(Data entries)
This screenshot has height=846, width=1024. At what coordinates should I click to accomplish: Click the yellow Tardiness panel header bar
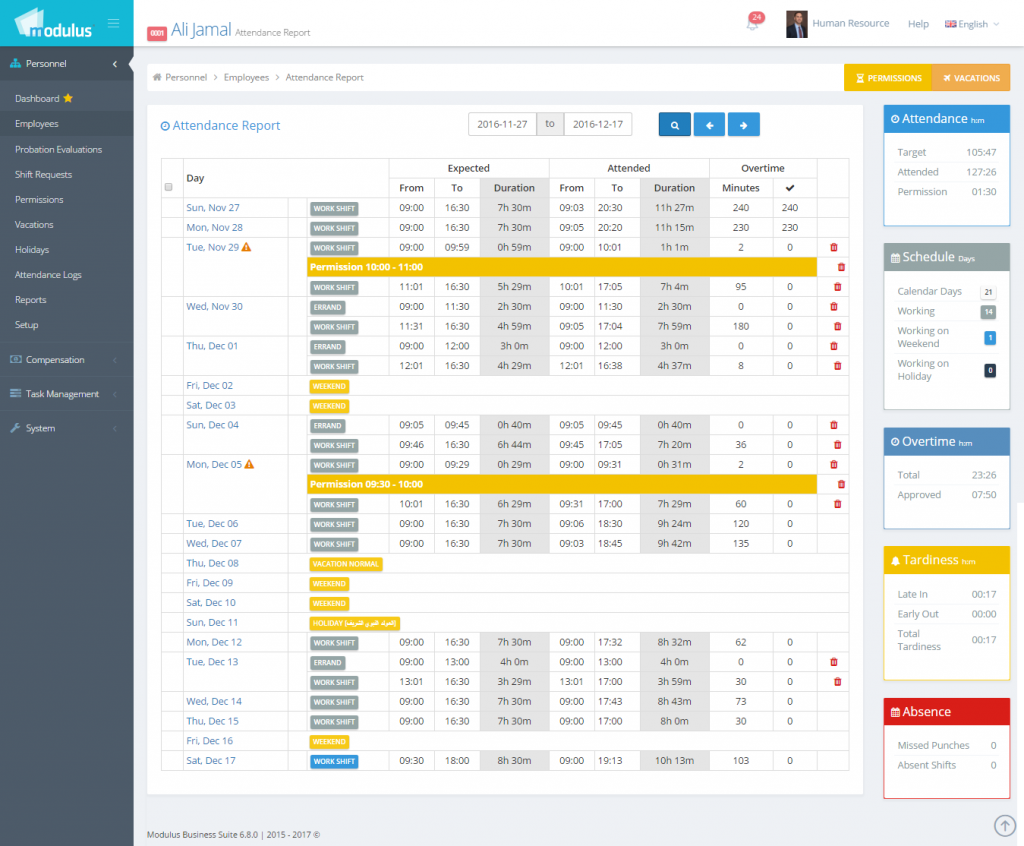tap(946, 560)
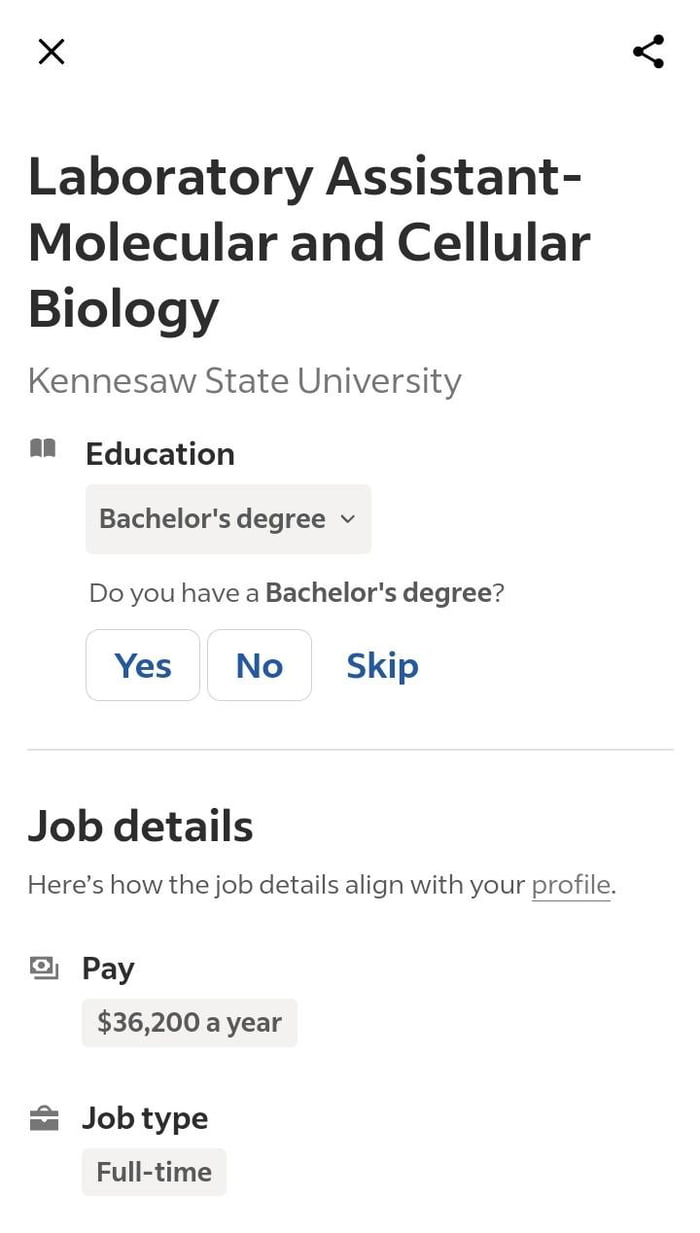Viewport: 700px width, 1233px height.
Task: Select the $36,200 a year pay chip
Action: click(189, 1022)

EXERCISE OBJECTIVE |
Go through the entries and retype them exactly, except for the images.

RESULT OF THE EXERCISE |
This screenshot has height=846, width=1024. At what coordinates should I click to accomplish: Click the yellow Tardiness panel header bar
tap(946, 560)
Viewport: 700px width, 1233px height.
Task: Select the $36,200 a year pay chip
Action: click(189, 1022)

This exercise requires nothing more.